Next week (September 24- September 28, 2012), at the Faculty of Mathematics, Natural Sciences and Information Technologies in Koper, dr. Ferdinando Cicalese from the University of Salerno, Italy will be giving three lectures. The lectures will take place in the "Seminar room" at Galeb (Kettejeva 1, Koper).
The lectures will be held on:
- Monday (September 24, 2012) 10:00-11:00
- Wednesday (September 26, 2012) 10:00-11:00
- Friday (September 28, 2012) 10:00-11:00
Title: Models and Methodologies in Combinatorial Search
In a typical combinatorial search problem one is required to develop a testing procedure to determine which one of a finite number of possible objects or properties is present in a given sample.
The structure of a typical search problem appears more often than one would expect, in surprisingly diverse scenarios. A search problem can be the task of: (i) identifying objects within a set via a series of tests (identification); (ii) learning the structure of a given function via sampling (learning); (iii) determining the most concise way of representing a given piece of information so that recovery is uniquely achievable (encoding); (iv) distinguishing patterns on the basis of exact or approximate examples (classification).

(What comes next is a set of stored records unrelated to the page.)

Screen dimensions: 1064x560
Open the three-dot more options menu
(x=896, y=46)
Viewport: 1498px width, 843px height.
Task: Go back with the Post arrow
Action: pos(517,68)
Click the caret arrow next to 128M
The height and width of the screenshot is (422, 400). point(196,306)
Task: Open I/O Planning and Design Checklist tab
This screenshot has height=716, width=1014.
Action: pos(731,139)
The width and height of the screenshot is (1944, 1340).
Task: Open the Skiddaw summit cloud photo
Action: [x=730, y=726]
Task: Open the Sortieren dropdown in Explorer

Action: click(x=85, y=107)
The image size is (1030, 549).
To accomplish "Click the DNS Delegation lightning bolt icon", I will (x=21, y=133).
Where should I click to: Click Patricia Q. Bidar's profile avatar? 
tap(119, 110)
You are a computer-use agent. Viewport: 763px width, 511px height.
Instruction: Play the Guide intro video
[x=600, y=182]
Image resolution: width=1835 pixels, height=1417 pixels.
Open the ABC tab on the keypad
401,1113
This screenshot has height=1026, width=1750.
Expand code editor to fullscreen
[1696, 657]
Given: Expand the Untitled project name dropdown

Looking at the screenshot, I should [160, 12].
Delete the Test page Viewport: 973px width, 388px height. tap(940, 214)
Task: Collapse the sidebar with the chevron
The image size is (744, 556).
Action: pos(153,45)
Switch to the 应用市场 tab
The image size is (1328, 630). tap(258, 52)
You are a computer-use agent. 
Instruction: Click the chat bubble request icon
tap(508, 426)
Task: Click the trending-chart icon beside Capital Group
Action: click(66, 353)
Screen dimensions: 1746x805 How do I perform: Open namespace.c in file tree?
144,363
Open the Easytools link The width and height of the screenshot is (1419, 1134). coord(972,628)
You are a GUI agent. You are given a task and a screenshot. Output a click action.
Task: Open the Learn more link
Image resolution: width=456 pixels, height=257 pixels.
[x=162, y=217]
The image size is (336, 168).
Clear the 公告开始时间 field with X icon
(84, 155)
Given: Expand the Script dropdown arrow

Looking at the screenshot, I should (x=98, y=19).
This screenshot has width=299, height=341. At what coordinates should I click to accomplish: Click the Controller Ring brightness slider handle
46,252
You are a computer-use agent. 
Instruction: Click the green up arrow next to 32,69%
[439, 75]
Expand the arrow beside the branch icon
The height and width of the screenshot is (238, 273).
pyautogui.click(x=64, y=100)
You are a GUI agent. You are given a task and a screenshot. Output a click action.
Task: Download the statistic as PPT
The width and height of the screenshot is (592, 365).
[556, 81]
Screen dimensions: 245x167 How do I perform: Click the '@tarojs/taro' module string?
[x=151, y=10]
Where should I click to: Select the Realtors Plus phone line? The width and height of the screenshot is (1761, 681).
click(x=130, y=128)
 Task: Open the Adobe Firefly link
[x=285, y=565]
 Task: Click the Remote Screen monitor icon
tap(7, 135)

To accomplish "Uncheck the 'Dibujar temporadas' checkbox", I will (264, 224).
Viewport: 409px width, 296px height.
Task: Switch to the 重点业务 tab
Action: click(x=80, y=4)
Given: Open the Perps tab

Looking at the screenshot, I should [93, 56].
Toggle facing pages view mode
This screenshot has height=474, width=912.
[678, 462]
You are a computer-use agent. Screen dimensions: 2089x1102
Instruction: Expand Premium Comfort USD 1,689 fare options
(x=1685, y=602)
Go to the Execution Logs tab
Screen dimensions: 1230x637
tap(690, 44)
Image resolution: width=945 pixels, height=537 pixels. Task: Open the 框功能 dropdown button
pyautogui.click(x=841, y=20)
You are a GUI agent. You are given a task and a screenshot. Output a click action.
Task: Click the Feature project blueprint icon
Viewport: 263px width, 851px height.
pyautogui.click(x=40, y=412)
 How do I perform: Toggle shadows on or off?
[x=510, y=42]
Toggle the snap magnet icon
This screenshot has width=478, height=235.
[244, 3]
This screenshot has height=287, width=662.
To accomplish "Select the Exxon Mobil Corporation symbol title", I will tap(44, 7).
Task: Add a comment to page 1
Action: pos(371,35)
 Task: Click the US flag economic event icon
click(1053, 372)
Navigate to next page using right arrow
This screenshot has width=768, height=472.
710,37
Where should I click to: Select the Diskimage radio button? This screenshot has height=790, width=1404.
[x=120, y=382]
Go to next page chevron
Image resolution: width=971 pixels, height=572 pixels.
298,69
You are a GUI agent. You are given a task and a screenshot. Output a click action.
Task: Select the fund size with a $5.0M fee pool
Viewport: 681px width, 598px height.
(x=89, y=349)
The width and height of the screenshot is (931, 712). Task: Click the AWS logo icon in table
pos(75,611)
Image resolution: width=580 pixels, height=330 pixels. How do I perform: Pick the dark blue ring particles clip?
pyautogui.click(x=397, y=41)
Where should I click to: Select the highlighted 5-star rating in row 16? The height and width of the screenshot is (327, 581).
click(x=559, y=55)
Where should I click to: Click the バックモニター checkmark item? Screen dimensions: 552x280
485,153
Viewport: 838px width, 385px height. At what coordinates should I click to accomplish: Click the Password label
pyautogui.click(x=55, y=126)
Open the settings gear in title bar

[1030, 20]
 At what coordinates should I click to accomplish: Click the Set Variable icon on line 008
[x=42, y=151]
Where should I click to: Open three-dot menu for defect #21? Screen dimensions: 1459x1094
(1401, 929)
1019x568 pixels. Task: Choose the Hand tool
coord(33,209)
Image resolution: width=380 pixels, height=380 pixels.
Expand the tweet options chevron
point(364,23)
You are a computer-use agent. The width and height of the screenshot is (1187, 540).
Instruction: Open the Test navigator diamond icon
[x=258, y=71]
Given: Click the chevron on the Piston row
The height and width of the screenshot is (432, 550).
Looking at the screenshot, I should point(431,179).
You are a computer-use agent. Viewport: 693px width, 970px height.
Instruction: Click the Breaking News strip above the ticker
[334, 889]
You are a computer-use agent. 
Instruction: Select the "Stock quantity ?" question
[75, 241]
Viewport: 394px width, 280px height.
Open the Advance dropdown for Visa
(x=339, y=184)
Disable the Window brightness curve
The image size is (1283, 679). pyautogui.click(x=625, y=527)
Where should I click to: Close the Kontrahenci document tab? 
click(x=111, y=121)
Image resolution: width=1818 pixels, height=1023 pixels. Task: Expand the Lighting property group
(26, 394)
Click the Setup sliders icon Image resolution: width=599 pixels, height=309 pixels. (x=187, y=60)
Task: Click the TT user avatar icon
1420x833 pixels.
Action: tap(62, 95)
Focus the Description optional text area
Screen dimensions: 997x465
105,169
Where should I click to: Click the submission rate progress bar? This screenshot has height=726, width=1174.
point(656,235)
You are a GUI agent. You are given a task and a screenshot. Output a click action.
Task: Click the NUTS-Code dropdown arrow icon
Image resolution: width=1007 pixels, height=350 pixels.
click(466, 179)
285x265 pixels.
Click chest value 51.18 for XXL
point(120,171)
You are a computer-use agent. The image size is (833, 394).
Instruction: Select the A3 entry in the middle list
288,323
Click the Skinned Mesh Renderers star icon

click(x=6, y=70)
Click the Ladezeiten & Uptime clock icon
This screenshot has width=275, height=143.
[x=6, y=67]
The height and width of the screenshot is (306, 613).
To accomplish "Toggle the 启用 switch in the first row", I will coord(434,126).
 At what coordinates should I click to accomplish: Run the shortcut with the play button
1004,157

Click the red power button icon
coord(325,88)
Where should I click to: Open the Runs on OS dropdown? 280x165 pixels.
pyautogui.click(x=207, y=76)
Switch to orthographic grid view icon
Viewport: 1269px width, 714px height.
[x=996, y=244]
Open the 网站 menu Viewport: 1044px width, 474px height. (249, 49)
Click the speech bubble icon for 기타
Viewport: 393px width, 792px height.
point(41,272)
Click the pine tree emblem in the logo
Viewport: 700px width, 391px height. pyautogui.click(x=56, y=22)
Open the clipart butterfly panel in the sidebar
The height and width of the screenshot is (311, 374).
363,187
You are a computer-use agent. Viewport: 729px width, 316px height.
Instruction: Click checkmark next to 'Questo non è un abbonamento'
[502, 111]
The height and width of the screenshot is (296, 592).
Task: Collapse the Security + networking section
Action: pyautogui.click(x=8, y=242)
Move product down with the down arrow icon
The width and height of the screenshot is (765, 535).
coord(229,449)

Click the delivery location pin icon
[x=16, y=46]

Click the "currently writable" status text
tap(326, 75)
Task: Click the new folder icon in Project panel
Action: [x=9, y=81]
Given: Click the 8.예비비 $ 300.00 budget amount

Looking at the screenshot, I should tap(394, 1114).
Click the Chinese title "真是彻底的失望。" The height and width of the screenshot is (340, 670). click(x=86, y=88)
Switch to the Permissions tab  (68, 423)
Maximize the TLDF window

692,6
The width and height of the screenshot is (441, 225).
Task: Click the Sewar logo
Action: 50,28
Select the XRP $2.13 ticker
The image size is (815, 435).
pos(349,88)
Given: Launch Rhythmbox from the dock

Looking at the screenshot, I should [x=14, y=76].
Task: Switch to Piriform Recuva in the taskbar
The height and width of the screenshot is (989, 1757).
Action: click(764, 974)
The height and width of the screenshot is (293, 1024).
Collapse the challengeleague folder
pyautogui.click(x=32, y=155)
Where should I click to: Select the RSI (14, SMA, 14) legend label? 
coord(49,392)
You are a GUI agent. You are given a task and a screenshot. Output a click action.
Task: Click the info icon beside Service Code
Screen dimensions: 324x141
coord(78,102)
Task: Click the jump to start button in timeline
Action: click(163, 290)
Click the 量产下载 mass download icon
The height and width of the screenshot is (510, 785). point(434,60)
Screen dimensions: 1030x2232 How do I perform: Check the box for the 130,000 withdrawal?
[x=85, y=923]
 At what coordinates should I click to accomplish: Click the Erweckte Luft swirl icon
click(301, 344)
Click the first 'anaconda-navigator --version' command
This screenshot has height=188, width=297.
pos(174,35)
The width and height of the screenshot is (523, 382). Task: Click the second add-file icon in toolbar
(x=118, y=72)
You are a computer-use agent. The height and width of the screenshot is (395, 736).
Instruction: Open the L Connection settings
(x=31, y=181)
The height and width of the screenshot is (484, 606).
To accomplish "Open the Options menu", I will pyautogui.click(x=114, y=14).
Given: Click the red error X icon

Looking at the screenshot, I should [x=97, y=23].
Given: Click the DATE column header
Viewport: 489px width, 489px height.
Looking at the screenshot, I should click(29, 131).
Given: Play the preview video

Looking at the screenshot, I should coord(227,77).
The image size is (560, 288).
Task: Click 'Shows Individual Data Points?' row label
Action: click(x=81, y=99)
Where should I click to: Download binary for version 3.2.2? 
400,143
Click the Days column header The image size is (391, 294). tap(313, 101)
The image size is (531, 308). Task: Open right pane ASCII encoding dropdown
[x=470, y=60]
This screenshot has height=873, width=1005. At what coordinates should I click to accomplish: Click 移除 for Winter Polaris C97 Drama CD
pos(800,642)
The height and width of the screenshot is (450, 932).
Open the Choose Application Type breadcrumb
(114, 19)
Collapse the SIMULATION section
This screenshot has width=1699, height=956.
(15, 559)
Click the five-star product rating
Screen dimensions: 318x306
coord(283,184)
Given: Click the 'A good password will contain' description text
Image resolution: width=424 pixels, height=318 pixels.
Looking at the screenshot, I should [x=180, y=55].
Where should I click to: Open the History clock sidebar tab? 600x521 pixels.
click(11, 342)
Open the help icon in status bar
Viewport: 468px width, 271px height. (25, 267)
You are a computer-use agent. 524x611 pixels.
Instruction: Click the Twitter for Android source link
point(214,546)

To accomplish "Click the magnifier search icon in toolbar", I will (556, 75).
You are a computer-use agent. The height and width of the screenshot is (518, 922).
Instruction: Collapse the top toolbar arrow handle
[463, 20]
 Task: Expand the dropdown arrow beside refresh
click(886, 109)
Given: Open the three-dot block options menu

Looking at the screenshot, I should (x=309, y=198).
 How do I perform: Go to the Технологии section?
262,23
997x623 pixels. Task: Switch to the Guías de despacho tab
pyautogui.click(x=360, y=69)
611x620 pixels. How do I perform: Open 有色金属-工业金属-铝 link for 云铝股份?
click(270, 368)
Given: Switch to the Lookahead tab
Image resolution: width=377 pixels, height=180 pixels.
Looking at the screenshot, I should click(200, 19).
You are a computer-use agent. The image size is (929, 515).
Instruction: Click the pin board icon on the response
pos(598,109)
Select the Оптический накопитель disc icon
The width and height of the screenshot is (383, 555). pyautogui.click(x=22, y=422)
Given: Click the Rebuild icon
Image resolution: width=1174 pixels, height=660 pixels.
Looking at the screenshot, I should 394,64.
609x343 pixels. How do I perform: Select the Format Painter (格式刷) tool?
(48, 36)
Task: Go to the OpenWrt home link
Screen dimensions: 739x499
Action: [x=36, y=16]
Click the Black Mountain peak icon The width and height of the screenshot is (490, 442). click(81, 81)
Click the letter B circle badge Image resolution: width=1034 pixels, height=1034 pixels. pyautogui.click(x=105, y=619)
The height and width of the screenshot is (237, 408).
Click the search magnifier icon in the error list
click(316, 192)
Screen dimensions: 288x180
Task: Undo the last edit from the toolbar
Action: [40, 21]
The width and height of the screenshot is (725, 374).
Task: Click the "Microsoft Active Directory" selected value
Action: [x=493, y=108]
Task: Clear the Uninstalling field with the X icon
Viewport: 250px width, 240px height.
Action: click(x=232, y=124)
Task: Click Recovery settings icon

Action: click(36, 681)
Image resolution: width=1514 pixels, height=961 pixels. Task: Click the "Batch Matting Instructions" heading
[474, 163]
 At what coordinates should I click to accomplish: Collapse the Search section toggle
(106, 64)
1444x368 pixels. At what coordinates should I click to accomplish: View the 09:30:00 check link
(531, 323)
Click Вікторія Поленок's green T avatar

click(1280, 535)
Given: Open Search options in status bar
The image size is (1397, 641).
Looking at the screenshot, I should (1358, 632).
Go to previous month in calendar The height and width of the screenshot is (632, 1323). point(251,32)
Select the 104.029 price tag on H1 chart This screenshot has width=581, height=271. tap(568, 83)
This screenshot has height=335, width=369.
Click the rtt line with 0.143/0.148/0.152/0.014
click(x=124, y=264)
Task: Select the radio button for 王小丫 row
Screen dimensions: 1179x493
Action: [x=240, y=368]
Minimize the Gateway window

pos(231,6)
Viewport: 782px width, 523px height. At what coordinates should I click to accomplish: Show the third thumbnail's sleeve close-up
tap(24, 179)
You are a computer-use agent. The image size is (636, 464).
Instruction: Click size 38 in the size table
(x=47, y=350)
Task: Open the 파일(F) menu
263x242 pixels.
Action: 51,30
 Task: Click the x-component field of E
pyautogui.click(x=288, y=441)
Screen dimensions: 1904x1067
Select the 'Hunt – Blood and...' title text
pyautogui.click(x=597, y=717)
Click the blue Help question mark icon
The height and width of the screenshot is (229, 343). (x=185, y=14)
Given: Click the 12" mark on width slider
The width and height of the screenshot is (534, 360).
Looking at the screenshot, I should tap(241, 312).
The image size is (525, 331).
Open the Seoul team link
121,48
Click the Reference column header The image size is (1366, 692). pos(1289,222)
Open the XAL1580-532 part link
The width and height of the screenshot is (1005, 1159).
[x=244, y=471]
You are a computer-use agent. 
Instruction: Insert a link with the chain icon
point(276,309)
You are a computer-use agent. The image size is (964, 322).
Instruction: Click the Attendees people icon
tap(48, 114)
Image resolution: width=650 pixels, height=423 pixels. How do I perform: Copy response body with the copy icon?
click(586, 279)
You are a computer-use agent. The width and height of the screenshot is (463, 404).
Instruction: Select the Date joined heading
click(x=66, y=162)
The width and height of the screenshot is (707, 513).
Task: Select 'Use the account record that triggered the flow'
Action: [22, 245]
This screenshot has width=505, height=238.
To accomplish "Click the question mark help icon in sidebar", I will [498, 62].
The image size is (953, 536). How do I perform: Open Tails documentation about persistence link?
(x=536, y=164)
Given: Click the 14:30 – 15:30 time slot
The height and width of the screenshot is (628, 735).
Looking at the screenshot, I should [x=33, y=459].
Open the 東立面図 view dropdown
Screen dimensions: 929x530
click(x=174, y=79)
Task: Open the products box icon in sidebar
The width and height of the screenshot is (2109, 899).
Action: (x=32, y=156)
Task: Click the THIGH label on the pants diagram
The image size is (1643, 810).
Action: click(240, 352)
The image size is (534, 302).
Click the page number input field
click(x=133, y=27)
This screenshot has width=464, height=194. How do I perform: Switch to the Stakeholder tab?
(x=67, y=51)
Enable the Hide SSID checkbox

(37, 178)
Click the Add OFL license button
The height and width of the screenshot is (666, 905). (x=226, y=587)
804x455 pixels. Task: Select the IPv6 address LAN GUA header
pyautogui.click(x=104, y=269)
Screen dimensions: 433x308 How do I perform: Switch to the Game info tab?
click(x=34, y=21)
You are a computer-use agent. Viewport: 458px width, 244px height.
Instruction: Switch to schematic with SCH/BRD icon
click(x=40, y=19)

Typical applications are found in medical diagnosis, database theory, networking, laboratory analysis, computer decision making, bioinformatics data analysis and inference, just to mention a few.
We shall analyze three different scenarios where instances of the above models are found and give a glimpse of the tools and techniques used in the field.
In the first talk, we shall discuss a model of approximate string matching. Given a pattern p, and a string s, we are interested in finding any or all jumbled occurrences of the pattern p in the given string. By a jumbled occurrence of p in s we mean the existence of a substring of s which has exactly the same multiplicity of characters of the pattern p, i.e., it coincides with p or with any permutation of p.
In the second talk, we shall focus on non-adaptive group testing procedures: in a finite set U we want to identify an initially unknown subset P. We can test any subset Q of U for the presence of elements of P, we also assume some knowledge on the cardinality of the target set P.
We shall look at non-adaptive procedures for group testing, we shall show the connections between this problem and error correcting codes. We shall also survey recent results in this area and discuss known and novel applications.
In the third talk, we shall look at a very general model of identification problem, where the reservoir of tests available is restricted. We are given: (i) a finite set of objects, O1,..., On, from which an initially unknown object has to be identified; (ii) a finite set of m tests (or questions) Q1, ..., Qm, which can be used to acquire information about the unknown object to be identified; (iii) a set of m costs, C1, ..., Cm, where Ci is the cost we incur when we apply test Qi.
A solution to the above problem is a deterministic algorithm (decision tree) for choosing which questions to ask such that: (i) the unknown object will always be identified; (ii) as little cost as possible will be incurred. Since this problem is in general hard, we shall concentrate on approximation algorithms. We shall analyze a greedy approach that achieves the best known approximation ratios simultaneously for many different variations of this identification problem.